On-Average KL-Privacy and Its Equivalence to Generalization for Max-Entropy Mechanisms

• Published in: Privacy in Statistical Databases Vol. 9867; pp. 121 - 134
• Main Authors: Wang, Yu-Xiang, Lei, Jing, Fienberg, Stephen E.
• Format: Book Chapter
• Language: English
• Published: Switzerland Springer International Publishing AG 2016; Springer International Publishing
• Series: Lecture Notes in Computer Science
• Subjects: Differential privacy; Generalization; Information theory; Maximum entropy; Public administration; Stability; Statistical learning theory
• ISBN: 9783319453804; 3319453807
• ISSN: 0302-9743; 1611-3349
• DOI: 10.1007/978-3-319-45381-1_10

We define On-Average KL-Privacy and present its properties and connections to differential privacy, generalization and information-theoretic quantities including max-information and mutual information. The new definition significantly weakens differential privacy, while preserving its minimal design features such as composition over small group and multiple queries as well as closeness to post-processing.
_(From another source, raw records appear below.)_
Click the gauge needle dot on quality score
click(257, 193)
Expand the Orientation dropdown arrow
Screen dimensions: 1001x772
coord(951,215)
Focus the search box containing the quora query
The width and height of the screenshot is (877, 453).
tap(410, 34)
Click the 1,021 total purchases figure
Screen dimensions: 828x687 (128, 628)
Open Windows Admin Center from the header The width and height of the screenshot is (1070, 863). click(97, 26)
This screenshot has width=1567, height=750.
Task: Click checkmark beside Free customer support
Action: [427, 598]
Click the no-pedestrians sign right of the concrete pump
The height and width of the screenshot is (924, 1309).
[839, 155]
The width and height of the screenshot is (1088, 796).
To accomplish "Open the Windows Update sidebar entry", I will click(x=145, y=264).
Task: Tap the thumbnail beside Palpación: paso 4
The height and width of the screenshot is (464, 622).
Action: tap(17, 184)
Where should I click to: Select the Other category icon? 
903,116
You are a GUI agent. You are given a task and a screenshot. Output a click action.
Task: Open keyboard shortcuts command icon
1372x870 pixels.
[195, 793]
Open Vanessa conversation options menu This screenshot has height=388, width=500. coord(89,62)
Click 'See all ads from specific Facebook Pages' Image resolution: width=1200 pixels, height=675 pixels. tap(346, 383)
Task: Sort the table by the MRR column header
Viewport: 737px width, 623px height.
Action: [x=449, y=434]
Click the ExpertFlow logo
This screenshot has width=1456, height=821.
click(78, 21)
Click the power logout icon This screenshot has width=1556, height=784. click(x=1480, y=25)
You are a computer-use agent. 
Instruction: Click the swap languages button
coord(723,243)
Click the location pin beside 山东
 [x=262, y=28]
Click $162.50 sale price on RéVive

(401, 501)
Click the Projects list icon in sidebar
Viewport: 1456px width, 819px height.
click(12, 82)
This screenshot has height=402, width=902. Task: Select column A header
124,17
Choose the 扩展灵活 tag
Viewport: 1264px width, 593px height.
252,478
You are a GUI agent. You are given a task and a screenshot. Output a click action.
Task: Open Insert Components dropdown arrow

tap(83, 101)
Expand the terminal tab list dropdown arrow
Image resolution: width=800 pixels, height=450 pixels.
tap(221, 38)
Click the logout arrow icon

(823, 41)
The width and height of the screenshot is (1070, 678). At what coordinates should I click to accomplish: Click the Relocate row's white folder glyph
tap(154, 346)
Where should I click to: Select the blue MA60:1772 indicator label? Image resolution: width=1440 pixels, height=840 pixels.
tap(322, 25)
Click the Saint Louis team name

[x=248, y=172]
Moreover, we show that On-Average KL-Privacy is equivalent to generalization for a large class of commonly-used tools in statistics and machine learning that samples from Gibbs distributions—a class of distributions that arises naturally from the maximum entropy principle. In addition, a byproduct of our analysis yields a lower bound for generalization error in terms of mutual information which reveals an interesting interplay with known upper bounds that use the same quantity.